Há muita coisa mal neste mundo, muitas pessoas a fazerem coisas parvas, muitos espertalhões a aproveitarem-se dos mais fracos, dos mais desfavorecidos ou simplesmente dos mais distraídos. Resumindo, muito sumo para centenas de postas neste blog, mas mesmo assim, quando chega a hora de escrever, não surge nada.
Branco.
Vazio.
E não se trata de bloqueio de escritor. Não desta forma. Isto é diferente. É como se tivesse chegado a um ponto em que não houvesse nada cá dentro para deitar cá para fora, nem mesmo sobre as maiores injustiças. Dormência. Confortável dormência. Seria caso para pedir ao mundo para parar de rodar apenas por uns momentos, só até se conseguir recuperar algo que não se sabe bem o quê - seria tão fácil procurar por aquilo que se perdeu se apenas se soubesse o que era.

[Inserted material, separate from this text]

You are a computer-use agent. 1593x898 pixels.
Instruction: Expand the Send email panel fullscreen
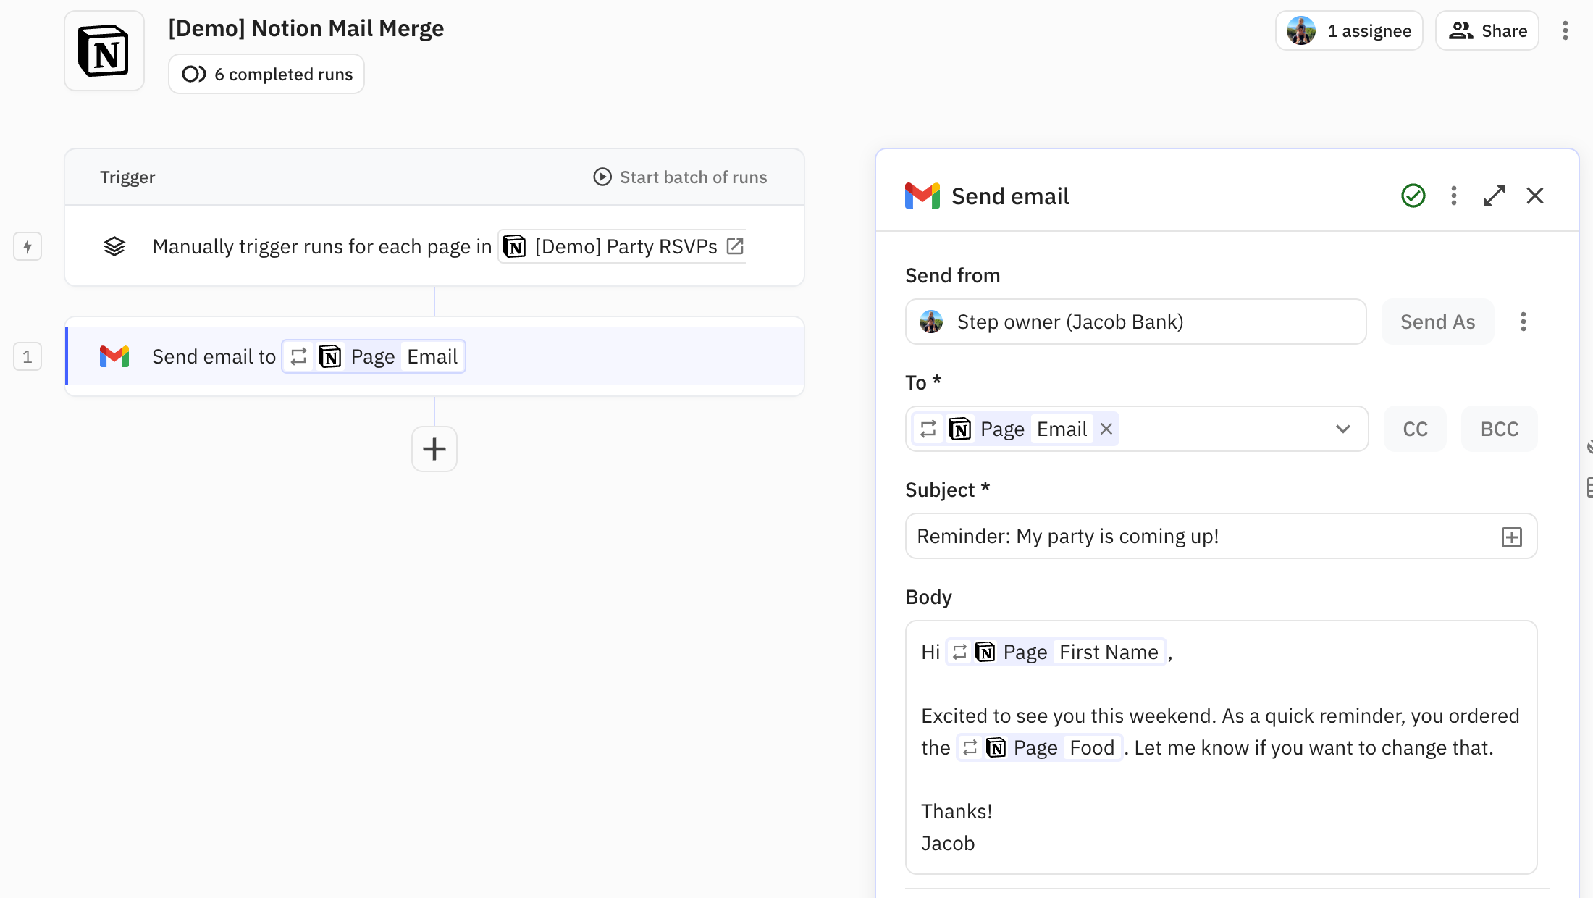pyautogui.click(x=1494, y=196)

São estes momentos de procura por algo interior que se volta, por momentos, para o exterior. Olhando um pouco cá para fora e para todas essas pessoas que referi antes, os espertalhões, os idiotas, os cínicos, os falsos, é impossível não questionar se estas mesmas personagens não se sentirão também elas vazias. Por exemplo, a classe política, muitas vezes aqui abordada e em grande parte conivente com o poder económico e esmagada à sua vontade, esmagando todo um povo, obrigando-o procurar pela sobrevivência num outro lado qualquer. Será que estes mesmos seres terão momentos em que se sentem vazios? Será que eles tem estes momentos de vazio? Mas a diferença seria... o vazio que tenho é sobre eles... será que eles sentem vazios sobre eles próprios? Ou será que a importância que os cargos para os quais foram eleitos ou apontados é de alguma forma uma prevenção para este vazio?
Perante o vazio será que dizem "recebo este dinheiro todo ao final do mês, tenho coisas até perder de vista, as pessoas respeitam-me, por isso... este vazio deve ser fome, vou jantar outra vez"? Se sim, talvez seja essa a razão do político/gestor/aldrabão ser um bicho que engorda com o tempo. Sempre a comer a ver se consegue tapar o vazio. Provavelmente comem tanto que têm que vomitar para comer outra vez, porque o raio do vazio não desaparece.
Divago. Os políticos/gestores/ladrões não sentem vazio porque isso seria partir do princípio de que eles olhariam interiormente ou que pelo menos estavam em contacto com aquilo que remotamente se parecesse com uma consciência. Se isso acontecesse, provavelmente suicidavam-se ou mudavam de profissão, já que as duas são inconjugáveis.